- Hangul: 달콤, 살벌한 연인
- Hanja: 달콤, 殺伐한 戀人
- RR: Dalkom, salbeolhan yeonin
- MR: Talk'om, salbŏrhan yŏnin
- Directed by: Son Jae-gon
- Written by: Son Jae-gon
- Produced by: Kim Kwon-tae Kim Jeong-ho Kim Nam-won
- Starring: Park Yong-woo Choi Kang-hee
- Cinematography: Ha Jae-young
- Edited by: Shin Min-kyung
- Music by: Na Ha-na
- Production companies: Sidus Pictures MBC Production
- Distributed by: CJ Entertainment
- Release date: April 6, 2006;
- Running time: 110 minutes
- Country: South Korea
- Language: Korean
- Budget: US$800,000
- Box office: US$13,500,403

= My Scary Girl =

My Scary Girl ("Sweet, Bloodthirsty Lover") is a 2006 South Korean black/romantic comedy film written and directed by Son Jae-gon.

With a relatively low budget and lead actors who were not particularly famous at the time, My Scary Girl became a sleeper hit and the tenth top-selling domestic film of the year with 2,286,745 tickets sold.

== Plot ==
29-year-old Hwang Dae-woo (Park Yong-woo) is a successful university lecturer of English, yet due to his awkward and shy nature around women, has yet to engage in any romantic relationship. When art major student Lee Mi-na (Choi Kang-hee) suddenly moves into his apartment complex, Dae-woo asks her out, and finds himself in an almost-too-good-to-be-true relationship. Yet, Mi-na seems to be hiding something sinister, and Dae-woo encounters a rather interesting twist to his fairy-tale-like first love.

== Cast ==
- Park Yong-woo as Hwang Dae-woo
- Choi Kang-hee as Lee Mi-na
- Jo Eun-ji as Baek Jang-mi
- Jung Kyung-ho as Kye-dong
- Jo Young-gyu as Sung-shik
- Lee Hee-do as Attorney Min
- Sunwoo Sun as Jung-hwa
- Jeon Se-hong as female employee's friend
- Kwak Min-seok as psychiatrist
- Kim Ki-cheon as truck driver
- Jo Seok-hyeon as neighborhood scamp
- Oh Yoo-jin as secretary

== Awards and nominations ==
2006 Busan Film Critics Awards
- Best Screenplay: Son Jae-gon

2006 Blue Dragon Film Awards
- Nomination - Best Actress: Choi Kang-hee
- Nomination - Best Screenplay: Son Jae-gon
- Nomination - Best New Director: Son Jae-gon

2006 Korean Film Awards
- Best Screenplay: Son Jae-gon

2006 Director's Cut Awards
- Best New Director: Son Jae-gon

2007 Asian Film Awards
- Nomination - Best Screenwriter: Son Jae-gon

2007 Baeksang Arts Awards
- Nomination - Best Screenplay: Son Jae-gon
- Nomination - Best New Director: Son Jae-gon

==Musical theatre adaptation==
A musical based on My Scary Girl was selected for the second Daegu International Music Festival. Its book and lyrics were written by Kang Kyoung-ae, and music composed by Will Aronson. The show received funding for further development and was performed publicly at the Daegu Bongsan Culture Center from July 5 to 6, 2008. A full production ran in Seoul in 2009, starring Shin Sung-rok. The show was designated Best Original Musical in the small theater category at the 2009 Korea Musical Awards.

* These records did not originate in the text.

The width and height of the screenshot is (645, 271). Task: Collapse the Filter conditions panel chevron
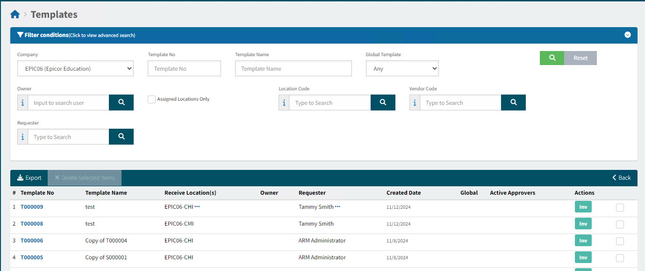(628, 35)
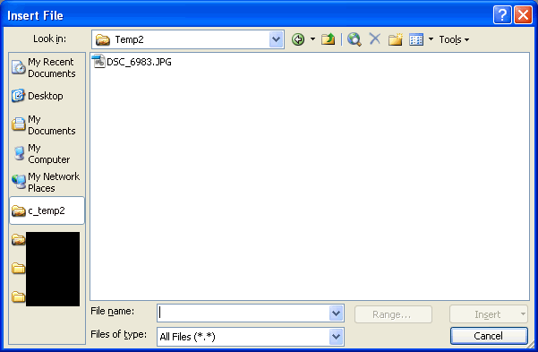Expand the Look in Temp2 dropdown
The height and width of the screenshot is (352, 538).
[277, 39]
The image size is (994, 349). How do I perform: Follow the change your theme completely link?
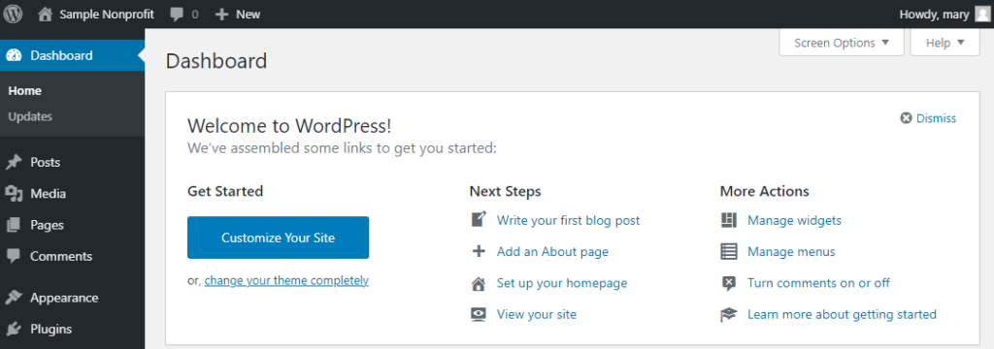click(x=286, y=280)
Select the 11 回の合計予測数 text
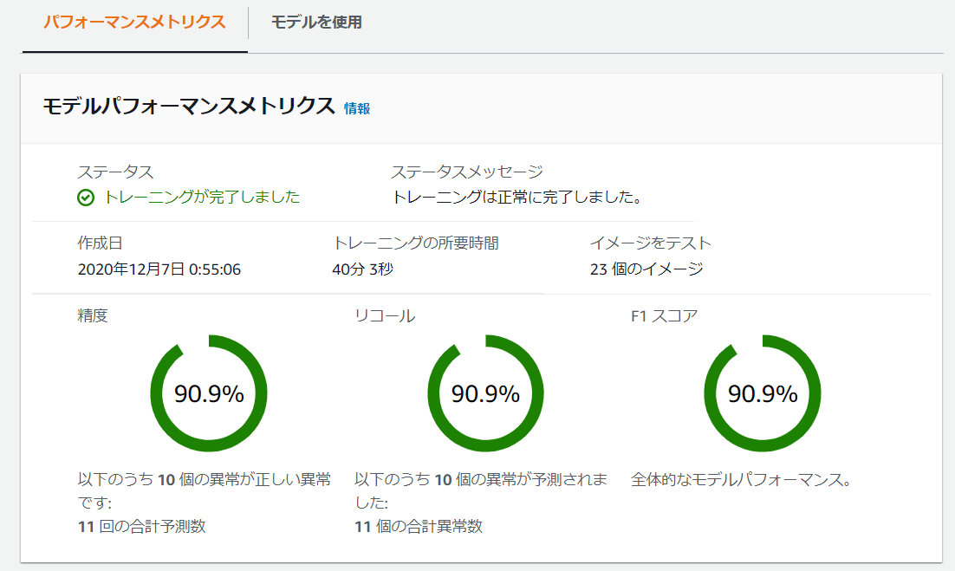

An American version of the musical was selected by the Barrington Stage Company for the 2008 Musical Theater Lab. This workshop production was performed from July 10 to 26, 2008. This version had a book written by Kang Kyoung-ae and Mark St. Germain, music composed by Will Aronson, lyrics written by Kang Kyoung-ae, and additional lyrics contributed by William Finn.

As part of an international exchange program with the Daegu International Musical Festival, the New York Musical Theatre Festival presented the Korean version of My Scary Girl on October 1 to 4, 2009 at the Acorn Theater in New York City. My Scary Girl was selected as the Outstanding New Musical in the festival. In addition, Bang Jin-ui won an award for Outstanding Individual Performance, and Honorable Mention citations were earned by Will Aronson for Excellence in Writing: Music, Kang Kyoung-ae for Excellence in Writing: Book, Byun Jung-joo for Excellence in Direction, and the cast for Outstanding Ensemble Performance.